Your goal: For each record that follows, write out an identical copy.

Stored entries:
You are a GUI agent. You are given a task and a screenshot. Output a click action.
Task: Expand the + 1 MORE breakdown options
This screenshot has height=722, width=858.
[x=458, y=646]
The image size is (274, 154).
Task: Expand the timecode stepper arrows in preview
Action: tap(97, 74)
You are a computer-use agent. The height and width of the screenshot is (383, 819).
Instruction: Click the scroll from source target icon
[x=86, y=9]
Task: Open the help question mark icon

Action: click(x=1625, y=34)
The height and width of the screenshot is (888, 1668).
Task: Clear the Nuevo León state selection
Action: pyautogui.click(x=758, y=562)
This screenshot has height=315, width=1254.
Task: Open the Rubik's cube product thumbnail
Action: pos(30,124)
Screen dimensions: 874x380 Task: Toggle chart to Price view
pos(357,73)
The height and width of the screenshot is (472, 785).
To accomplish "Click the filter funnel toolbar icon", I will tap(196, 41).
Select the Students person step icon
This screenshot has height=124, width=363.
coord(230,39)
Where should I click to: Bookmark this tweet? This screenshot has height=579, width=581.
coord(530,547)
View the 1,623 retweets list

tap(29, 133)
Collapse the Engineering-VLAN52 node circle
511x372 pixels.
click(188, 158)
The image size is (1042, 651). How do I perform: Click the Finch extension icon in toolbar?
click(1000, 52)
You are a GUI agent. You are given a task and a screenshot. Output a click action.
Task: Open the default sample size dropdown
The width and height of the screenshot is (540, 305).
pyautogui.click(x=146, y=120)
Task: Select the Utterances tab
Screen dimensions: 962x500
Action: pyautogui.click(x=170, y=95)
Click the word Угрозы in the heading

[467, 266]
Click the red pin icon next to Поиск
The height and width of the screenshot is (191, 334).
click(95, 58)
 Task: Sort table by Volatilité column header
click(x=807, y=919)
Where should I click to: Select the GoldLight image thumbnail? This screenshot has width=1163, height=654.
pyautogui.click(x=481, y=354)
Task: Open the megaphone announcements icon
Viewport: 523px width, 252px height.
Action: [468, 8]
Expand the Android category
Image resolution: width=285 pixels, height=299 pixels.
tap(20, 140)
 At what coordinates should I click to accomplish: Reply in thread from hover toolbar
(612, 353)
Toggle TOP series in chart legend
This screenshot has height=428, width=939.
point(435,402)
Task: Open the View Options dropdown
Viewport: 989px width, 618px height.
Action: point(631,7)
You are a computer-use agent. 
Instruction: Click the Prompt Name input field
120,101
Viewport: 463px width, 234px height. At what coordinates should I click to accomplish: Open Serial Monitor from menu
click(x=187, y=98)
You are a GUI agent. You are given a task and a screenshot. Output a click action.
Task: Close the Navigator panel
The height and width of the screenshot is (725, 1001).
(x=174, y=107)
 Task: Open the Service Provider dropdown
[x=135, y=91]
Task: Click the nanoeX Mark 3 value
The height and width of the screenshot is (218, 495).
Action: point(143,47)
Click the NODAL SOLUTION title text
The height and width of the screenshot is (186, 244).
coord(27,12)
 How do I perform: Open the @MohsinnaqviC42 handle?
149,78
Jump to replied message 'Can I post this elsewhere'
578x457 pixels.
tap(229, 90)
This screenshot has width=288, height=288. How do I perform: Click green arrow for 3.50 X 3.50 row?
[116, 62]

Answer section:
You are a GUI agent. You are given a task and a screenshot. Output a click action.
Task: Expand the + 1 MORE breakdown options
This screenshot has height=722, width=858.
[x=458, y=646]
The image size is (274, 154).
Task: Expand the timecode stepper arrows in preview
Action: tap(97, 74)
You are a computer-use agent. The height and width of the screenshot is (383, 819).
Instruction: Click the scroll from source target icon
[x=86, y=9]
Task: Open the help question mark icon

Action: click(x=1625, y=34)
The height and width of the screenshot is (888, 1668).
Task: Clear the Nuevo León state selection
Action: pyautogui.click(x=758, y=562)
This screenshot has height=315, width=1254.
Task: Open the Rubik's cube product thumbnail
Action: pos(30,124)
Screen dimensions: 874x380 Task: Toggle chart to Price view
pos(357,73)
The height and width of the screenshot is (472, 785).
To accomplish "Click the filter funnel toolbar icon", I will tap(196, 41).
Select the Students person step icon
This screenshot has height=124, width=363.
coord(230,39)
Where should I click to: Bookmark this tweet? This screenshot has height=579, width=581.
coord(530,547)
View the 1,623 retweets list

tap(29, 133)
Collapse the Engineering-VLAN52 node circle
511x372 pixels.
click(188, 158)
The image size is (1042, 651). How do I perform: Click the Finch extension icon in toolbar?
click(1000, 52)
You are a GUI agent. You are given a task and a screenshot. Output a click action.
Task: Open the default sample size dropdown
The width and height of the screenshot is (540, 305).
pyautogui.click(x=146, y=120)
Task: Select the Utterances tab
Screen dimensions: 962x500
Action: pyautogui.click(x=170, y=95)
Click the word Угрозы in the heading

[467, 266]
Click the red pin icon next to Поиск
The height and width of the screenshot is (191, 334).
click(95, 58)
 Task: Sort table by Volatilité column header
click(x=807, y=919)
Where should I click to: Select the GoldLight image thumbnail? This screenshot has width=1163, height=654.
pyautogui.click(x=481, y=354)
Task: Open the megaphone announcements icon
Viewport: 523px width, 252px height.
Action: [468, 8]
Expand the Android category
Image resolution: width=285 pixels, height=299 pixels.
tap(20, 140)
 At what coordinates should I click to accomplish: Reply in thread from hover toolbar
(612, 353)
Toggle TOP series in chart legend
This screenshot has height=428, width=939.
point(435,402)
Task: Open the View Options dropdown
Viewport: 989px width, 618px height.
Action: point(631,7)
You are a computer-use agent. 
Instruction: Click the Prompt Name input field
120,101
Viewport: 463px width, 234px height. At what coordinates should I click to accomplish: Open Serial Monitor from menu
click(x=187, y=98)
You are a GUI agent. You are given a task and a screenshot. Output a click action.
Task: Close the Navigator panel
The height and width of the screenshot is (725, 1001).
(x=174, y=107)
 Task: Open the Service Provider dropdown
[x=135, y=91]
Task: Click the nanoeX Mark 3 value
The height and width of the screenshot is (218, 495).
Action: point(143,47)
Click the NODAL SOLUTION title text
The height and width of the screenshot is (186, 244).
coord(27,12)
 How do I perform: Open the @MohsinnaqviC42 handle?
149,78
Jump to replied message 'Can I post this elsewhere'
578x457 pixels.
tap(229, 90)
This screenshot has width=288, height=288. How do I perform: Click green arrow for 3.50 X 3.50 row?
[116, 62]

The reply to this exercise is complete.